Redesigned V&A Shop Now Open

The V&A has unveiled its remodelled main shop in the centre of the museum, having undertaken the first redesign of the space in 11 years. The aim is to reflect the ethos of craftsmanship and manufacture that has always been central to the museum, while also creating a beautifully designed space to inspire visitors.

The shop features an area for visitors to view the curated Custom Prints collection, alongside a jewellery pavilion and the ‘pocket studio’ which will focus on a different material every four months, starting with ceramics. The shop will also continue its legacy of working with talented independent designers, including 1882, Nat Thakur and Kristjana Williams, who have created a number of beautiful exclusive ranges.

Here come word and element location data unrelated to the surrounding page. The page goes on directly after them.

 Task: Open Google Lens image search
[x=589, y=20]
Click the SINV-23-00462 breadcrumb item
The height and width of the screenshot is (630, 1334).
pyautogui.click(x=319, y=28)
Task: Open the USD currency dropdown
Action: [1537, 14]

The plans for the redesign began in 2016 when an international competition was launched to appoint a designer to remodel the space. The contract was won by Friend and Co Architects, working with Rashid Ali Projects and Millimetre Design, a collective of designers and makers who have worked with the V&A staff to create a space that combines function, form and flexibility, with a strong emphasis on revealing the materials used in the project, reflecting the history of the building, which was first opened as the Museum of Manufactures.

Engaging with new creative methods, the designers and in house team have sourced custom-designed ceramic tiles for the floor of the shop, featuring a pattern taken from the design of a Chinese bowl in the V&A collection. The tiles were made with clay using a specially adapted 3D printer at Grymsdyke Farm, a design research facility in the Chilterns.

Comments Philippa Simpson, Project Director, ‘The redevelopment of the shop is part of the museum’s FuturePlan project, an ambitious programme endeavouring to update and modernise facilities while revealing and restoring the beautiful original building. More than 85% of the public spaces in the museum have been transformed over the last 15 years, allowing spaces to be used in new ways, contemporary opportunities for curation and display, and improved access for visitors.’